Work order: The full listing should be duplicated word for word.

*** Block opens ***

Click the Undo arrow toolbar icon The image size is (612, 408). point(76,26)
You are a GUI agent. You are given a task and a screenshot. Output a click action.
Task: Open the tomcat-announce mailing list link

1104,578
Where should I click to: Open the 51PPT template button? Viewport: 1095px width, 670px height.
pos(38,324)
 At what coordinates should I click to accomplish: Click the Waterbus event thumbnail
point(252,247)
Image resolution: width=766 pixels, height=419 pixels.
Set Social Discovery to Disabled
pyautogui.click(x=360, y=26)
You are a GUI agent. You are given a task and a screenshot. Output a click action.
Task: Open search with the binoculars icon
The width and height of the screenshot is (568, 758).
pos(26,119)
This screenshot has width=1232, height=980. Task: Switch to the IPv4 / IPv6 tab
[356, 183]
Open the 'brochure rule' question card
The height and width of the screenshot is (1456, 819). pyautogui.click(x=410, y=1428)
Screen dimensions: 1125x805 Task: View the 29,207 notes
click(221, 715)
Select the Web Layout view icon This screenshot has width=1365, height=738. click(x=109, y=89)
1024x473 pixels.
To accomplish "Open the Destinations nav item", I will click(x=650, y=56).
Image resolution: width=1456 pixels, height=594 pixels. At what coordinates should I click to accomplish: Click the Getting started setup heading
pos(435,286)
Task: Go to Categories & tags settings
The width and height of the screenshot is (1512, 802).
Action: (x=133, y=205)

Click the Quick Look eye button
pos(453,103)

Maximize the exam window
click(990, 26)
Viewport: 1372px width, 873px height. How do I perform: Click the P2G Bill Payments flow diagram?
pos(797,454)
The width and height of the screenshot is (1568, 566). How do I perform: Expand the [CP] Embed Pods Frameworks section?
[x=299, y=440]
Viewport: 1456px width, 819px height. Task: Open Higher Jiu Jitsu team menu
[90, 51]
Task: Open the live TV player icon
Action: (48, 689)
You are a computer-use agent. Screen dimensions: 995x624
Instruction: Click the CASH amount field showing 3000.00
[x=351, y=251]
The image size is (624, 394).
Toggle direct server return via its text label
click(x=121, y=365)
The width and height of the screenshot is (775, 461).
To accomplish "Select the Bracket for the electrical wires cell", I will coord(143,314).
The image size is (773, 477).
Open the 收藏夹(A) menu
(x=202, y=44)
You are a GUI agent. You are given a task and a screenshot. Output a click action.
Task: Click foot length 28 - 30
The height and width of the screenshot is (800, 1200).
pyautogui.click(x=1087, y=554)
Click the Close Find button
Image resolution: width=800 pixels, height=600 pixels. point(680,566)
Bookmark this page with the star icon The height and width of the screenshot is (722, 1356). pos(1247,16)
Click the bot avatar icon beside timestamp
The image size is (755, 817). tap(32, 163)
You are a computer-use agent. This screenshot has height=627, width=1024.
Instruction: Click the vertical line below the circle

*** Block closes ***

Answer to this problem:
Click the Undo arrow toolbar icon The image size is (612, 408). point(76,26)
You are a GUI agent. You are given a task and a screenshot. Output a click action.
Task: Open the tomcat-announce mailing list link

1104,578
Where should I click to: Open the 51PPT template button? Viewport: 1095px width, 670px height.
pos(38,324)
 At what coordinates should I click to accomplish: Click the Waterbus event thumbnail
point(252,247)
Image resolution: width=766 pixels, height=419 pixels.
Set Social Discovery to Disabled
pyautogui.click(x=360, y=26)
You are a GUI agent. You are given a task and a screenshot. Output a click action.
Task: Open search with the binoculars icon
The width and height of the screenshot is (568, 758).
pos(26,119)
This screenshot has width=1232, height=980. Task: Switch to the IPv4 / IPv6 tab
[356, 183]
Open the 'brochure rule' question card
The height and width of the screenshot is (1456, 819). pyautogui.click(x=410, y=1428)
Screen dimensions: 1125x805 Task: View the 29,207 notes
click(221, 715)
Select the Web Layout view icon This screenshot has width=1365, height=738. click(x=109, y=89)
1024x473 pixels.
To accomplish "Open the Destinations nav item", I will click(x=650, y=56).
Image resolution: width=1456 pixels, height=594 pixels. At what coordinates should I click to accomplish: Click the Getting started setup heading
pos(435,286)
Task: Go to Categories & tags settings
The width and height of the screenshot is (1512, 802).
Action: (x=133, y=205)

Click the Quick Look eye button
pos(453,103)

Maximize the exam window
click(990, 26)
Viewport: 1372px width, 873px height. How do I perform: Click the P2G Bill Payments flow diagram?
pos(797,454)
The width and height of the screenshot is (1568, 566). How do I perform: Expand the [CP] Embed Pods Frameworks section?
[x=299, y=440]
Viewport: 1456px width, 819px height. Task: Open Higher Jiu Jitsu team menu
[90, 51]
Task: Open the live TV player icon
Action: (48, 689)
You are a computer-use agent. Screen dimensions: 995x624
Instruction: Click the CASH amount field showing 3000.00
[x=351, y=251]
The image size is (624, 394).
Toggle direct server return via its text label
click(x=121, y=365)
The width and height of the screenshot is (775, 461).
To accomplish "Select the Bracket for the electrical wires cell", I will coord(143,314).
The image size is (773, 477).
Open the 收藏夹(A) menu
(x=202, y=44)
You are a GUI agent. You are given a task and a screenshot. Output a click action.
Task: Click foot length 28 - 30
The height and width of the screenshot is (800, 1200).
pyautogui.click(x=1087, y=554)
Click the Close Find button
Image resolution: width=800 pixels, height=600 pixels. point(680,566)
Bookmark this page with the star icon The height and width of the screenshot is (722, 1356). pos(1247,16)
Click the bot avatar icon beside timestamp
The image size is (755, 817). tap(32, 163)
You are a computer-use agent. This screenshot has height=627, width=1024.
Instruction: Click the vertical line below the circle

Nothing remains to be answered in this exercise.